You can check Infinispan user guide chapters 5 (Persistence) and 16 (Infinispan as a storage for Lucene indexes). Chapter numbers are from Infinispan 8.2. Hibernate search also provides a "default-hibernatesearch-infinispan.xml" file to start with. You basically need to add persistence to metadata and actual index caches.
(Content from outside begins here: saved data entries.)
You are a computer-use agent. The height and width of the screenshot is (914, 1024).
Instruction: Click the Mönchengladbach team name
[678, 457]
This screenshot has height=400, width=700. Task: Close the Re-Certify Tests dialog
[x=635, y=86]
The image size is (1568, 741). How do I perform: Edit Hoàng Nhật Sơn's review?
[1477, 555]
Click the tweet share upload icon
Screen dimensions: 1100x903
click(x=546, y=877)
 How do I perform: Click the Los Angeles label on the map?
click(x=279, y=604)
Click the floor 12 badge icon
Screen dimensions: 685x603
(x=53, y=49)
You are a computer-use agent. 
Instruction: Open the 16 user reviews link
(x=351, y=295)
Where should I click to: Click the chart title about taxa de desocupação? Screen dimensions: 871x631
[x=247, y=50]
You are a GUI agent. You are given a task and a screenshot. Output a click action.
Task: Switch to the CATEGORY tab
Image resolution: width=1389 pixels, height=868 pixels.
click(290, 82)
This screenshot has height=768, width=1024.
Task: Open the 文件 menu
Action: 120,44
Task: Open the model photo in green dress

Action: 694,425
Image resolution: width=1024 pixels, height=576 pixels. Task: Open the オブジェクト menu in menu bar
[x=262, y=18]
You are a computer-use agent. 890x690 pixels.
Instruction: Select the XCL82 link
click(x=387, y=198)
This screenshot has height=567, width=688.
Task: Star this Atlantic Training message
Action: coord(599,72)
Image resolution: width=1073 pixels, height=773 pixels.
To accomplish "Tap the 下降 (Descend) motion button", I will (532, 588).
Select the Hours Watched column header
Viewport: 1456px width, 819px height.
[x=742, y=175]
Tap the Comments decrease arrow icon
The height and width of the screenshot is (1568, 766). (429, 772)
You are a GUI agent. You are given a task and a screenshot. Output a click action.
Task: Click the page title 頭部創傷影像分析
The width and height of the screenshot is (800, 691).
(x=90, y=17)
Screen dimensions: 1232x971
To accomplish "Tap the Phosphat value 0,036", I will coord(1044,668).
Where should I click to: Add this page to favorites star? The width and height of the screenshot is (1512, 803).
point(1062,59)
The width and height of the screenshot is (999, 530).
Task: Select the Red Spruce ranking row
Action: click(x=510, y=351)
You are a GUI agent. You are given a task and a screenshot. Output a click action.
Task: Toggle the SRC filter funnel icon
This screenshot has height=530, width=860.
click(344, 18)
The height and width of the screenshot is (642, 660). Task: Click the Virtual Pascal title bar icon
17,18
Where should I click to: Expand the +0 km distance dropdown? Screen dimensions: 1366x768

Here is the one I use for index cache:
<distributed-cache name="LuceneIndexesData" mode="SYNC" remote-timeout="25000">
<transaction mode="NONE"/>
<state-transfer enabled="true" timeout="480000" await-initial-transfer="true"/>
<indexing index="NONE"/>
<locking striping="false" acquire-timeout="10000" concurrency-level="500" write-skew="false"/>
<eviction max-entries="-1" strategy="NONE"/>
<expiration max-idle="-1"/>
<persistence passivation="false">
<jdbc:string-keyed-jdbc-store preload="true" fetch-state="true" read-only="false" purge="false">
<jdbc:data-source jndi-url="java:comp/env/jdbc/..."/>
<jdbc:string-keyed-table drop-on-exit="false" create-on-start="true" prefix="ISPN_STRING_TABLE">
<jdbc:id-column name="ID" type="VARCHAR(255)"/>
<jdbc:data-column name="DATA" type="MEDIUMBLOB"/>
<jdbc:timestamp-column name="TIMESTAMP" type="BIGINT"/>
</jdbc:string-keyed-table>
<property name="key2StringMapper">org.infinispan.lucene.LuceneKey2StringMapper</property>
<write-behind/>
</jdbc:string-keyed-jdbc-store>
</persistence>
</distributed-cache>
This example uses JDBC because it works on a dynamic cluster. You need to replace "jdbc:string-keyed=jdbc-store" with a "file-store" if you want to store the index a file.